• RECORDED DATA
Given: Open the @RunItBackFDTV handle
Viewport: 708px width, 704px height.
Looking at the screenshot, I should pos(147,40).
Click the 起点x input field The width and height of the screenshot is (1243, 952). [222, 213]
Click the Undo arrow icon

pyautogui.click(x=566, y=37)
* * *
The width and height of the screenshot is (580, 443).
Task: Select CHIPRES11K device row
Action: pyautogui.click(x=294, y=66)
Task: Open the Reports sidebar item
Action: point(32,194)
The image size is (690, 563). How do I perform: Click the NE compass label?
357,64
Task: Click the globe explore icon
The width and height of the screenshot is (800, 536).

• WHAT YOU WILL DO
Print the lines above from the one with "The image size" through the one with "The width and height of the screenshot is (800, 536).", both included, exactly as written and nothing more.

• EXERCISE SOLUTION
The image size is (690, 563). How do I perform: Click the NE compass label?
357,64
Task: Click the globe explore icon
The width and height of the screenshot is (800, 536).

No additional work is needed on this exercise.